Rotator Controller

An Antenna Rotator Controller

A very simple controller circuit, with fairly smart performance!
Can't afford a fully automatic computer controlled rotator, but would like more capability from your basic rotator? Would you like a simple to use "point and shoot" computer controlled antenna? You've come to the right place!

What it does -

Sends the rotator to a specific heading without you needing to hold a switch down

Allows your digital mode or logging software to control the rotator heading

With PC software supplied, you can send the rotator to favourite headings, or a specific country

The controller lives inside the rotator control box, and operates from its supplies

What it doesn't do -

Control every rotator under the sun (only the inexpensive type with pot feedback)
Operate with elevation rotors or azimuth/elevation rotors
Provide sufficient accuracy for VHF/UHF satellite tracking
Control more than one rotator

The ZL1BPU Rotator Controller has been designed as an add-on unit for the popular Kenpro KR-400 and Yaesu G-400 rotators. The controller consists of a small circuit board which fits inside the rotator control box (see picture).

With this unit the rotator gains automatic heading seeking, computer control, and even heading control by clicking on a map or selecting a country prefix! The ZL1BPU Rotator Controller should work with any rotator with AC motor drive and a 500 Ohm feedback pot, such as the CDR CD-44 and the HY-GAIN HAM IV. It will also operate with both North-centred and South-centred rotators, as only the PC software setting changes.

Computer rotator controllers tend to be expensive - however you can build this one for under $50! The firmware supplied supports a rich specialized command set and also responds to SARTEC, ORION and YAESU commands, making it compatable with most popular multi-function logging and digital mode programs that feature rotor control.

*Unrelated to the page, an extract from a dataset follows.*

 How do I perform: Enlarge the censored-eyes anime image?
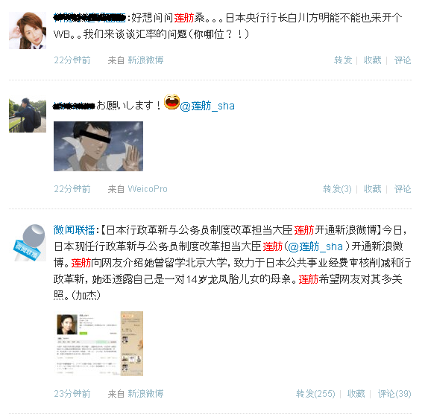[x=98, y=146]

The controller could also form the basis of a self-contained replacement controller, for rotators with faulty or missing controllers. Just add the power supply circuitry shown in the G-400/KR-400 Rotator Schematic - all you really need is a 24V AC supply, a 6V DC supply, and a 70 - 100 uF AC motor capacitor.

The small circuit board can be fitted inside the rotator control box, and operates from the controller's power supply. No holes need be made in the box, and all modifications are internal and reversible if the need arises. There are only five wires between the unit and the existing rotator box. The serial (PC) control cable can sneak out the back panel through an existing hole.

The suggested circuit board is single sided, 60mm x 60mm (without the relays), and can be etched or engraved. See the picture to the right, which is larger than life-sized. The board contains an inexpensive micro controller, a 5V voltage regulator, a simple transistor RS232 interface, and two relay drive transistors to activate the rotator. The relays are interlocked with the existing LEFT and RIGHT switches, so there is no possibility of motor or controller damage.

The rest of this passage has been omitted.